Work request: Output all the records below, word for word.

Stored items from a collection
________________
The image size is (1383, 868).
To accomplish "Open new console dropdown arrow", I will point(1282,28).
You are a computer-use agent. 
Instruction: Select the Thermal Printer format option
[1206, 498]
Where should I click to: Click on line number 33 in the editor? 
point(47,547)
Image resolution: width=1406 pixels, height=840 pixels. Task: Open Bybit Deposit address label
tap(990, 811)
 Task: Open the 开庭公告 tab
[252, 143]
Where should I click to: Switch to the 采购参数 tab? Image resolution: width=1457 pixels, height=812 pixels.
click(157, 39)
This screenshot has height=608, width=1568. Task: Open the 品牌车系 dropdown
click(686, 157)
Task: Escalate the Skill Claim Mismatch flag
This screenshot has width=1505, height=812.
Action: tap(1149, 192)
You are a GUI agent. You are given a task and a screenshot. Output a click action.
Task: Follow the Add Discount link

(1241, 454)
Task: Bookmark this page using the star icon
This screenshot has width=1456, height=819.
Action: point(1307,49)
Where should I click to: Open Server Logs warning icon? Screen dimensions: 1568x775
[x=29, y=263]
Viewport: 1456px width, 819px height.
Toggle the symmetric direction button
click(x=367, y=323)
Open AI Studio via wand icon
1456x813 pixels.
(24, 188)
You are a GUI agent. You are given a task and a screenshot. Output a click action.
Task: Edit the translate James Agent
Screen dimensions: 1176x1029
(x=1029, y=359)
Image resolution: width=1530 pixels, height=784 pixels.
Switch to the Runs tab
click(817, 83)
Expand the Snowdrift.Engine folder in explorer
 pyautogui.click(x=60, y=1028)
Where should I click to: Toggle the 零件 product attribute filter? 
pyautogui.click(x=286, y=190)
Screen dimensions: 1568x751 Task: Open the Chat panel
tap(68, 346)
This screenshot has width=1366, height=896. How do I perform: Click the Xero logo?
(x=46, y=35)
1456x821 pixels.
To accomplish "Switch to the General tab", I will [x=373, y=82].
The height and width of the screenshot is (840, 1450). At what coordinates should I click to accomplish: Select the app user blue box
________________
Output for this exercise:
The image size is (1383, 868).
To accomplish "Open new console dropdown arrow", I will point(1282,28).
You are a computer-use agent. 
Instruction: Select the Thermal Printer format option
[1206, 498]
Where should I click to: Click on line number 33 in the editor? 
point(47,547)
Image resolution: width=1406 pixels, height=840 pixels. Task: Open Bybit Deposit address label
tap(990, 811)
 Task: Open the 开庭公告 tab
[252, 143]
Where should I click to: Switch to the 采购参数 tab? Image resolution: width=1457 pixels, height=812 pixels.
click(157, 39)
This screenshot has height=608, width=1568. Task: Open the 品牌车系 dropdown
click(686, 157)
Task: Escalate the Skill Claim Mismatch flag
This screenshot has width=1505, height=812.
Action: tap(1149, 192)
You are a GUI agent. You are given a task and a screenshot. Output a click action.
Task: Follow the Add Discount link

(1241, 454)
Task: Bookmark this page using the star icon
This screenshot has width=1456, height=819.
Action: point(1307,49)
Where should I click to: Open Server Logs warning icon? Screen dimensions: 1568x775
[x=29, y=263]
Viewport: 1456px width, 819px height.
Toggle the symmetric direction button
click(x=367, y=323)
Open AI Studio via wand icon
1456x813 pixels.
(24, 188)
You are a GUI agent. You are given a task and a screenshot. Output a click action.
Task: Edit the translate James Agent
Screen dimensions: 1176x1029
(x=1029, y=359)
Image resolution: width=1530 pixels, height=784 pixels.
Switch to the Runs tab
click(817, 83)
Expand the Snowdrift.Engine folder in explorer
 pyautogui.click(x=60, y=1028)
Where should I click to: Toggle the 零件 product attribute filter? 
pyautogui.click(x=286, y=190)
Screen dimensions: 1568x751 Task: Open the Chat panel
tap(68, 346)
This screenshot has width=1366, height=896. How do I perform: Click the Xero logo?
(x=46, y=35)
1456x821 pixels.
To accomplish "Switch to the General tab", I will [x=373, y=82].
The height and width of the screenshot is (840, 1450). At what coordinates should I click to accomplish: Select the app user blue box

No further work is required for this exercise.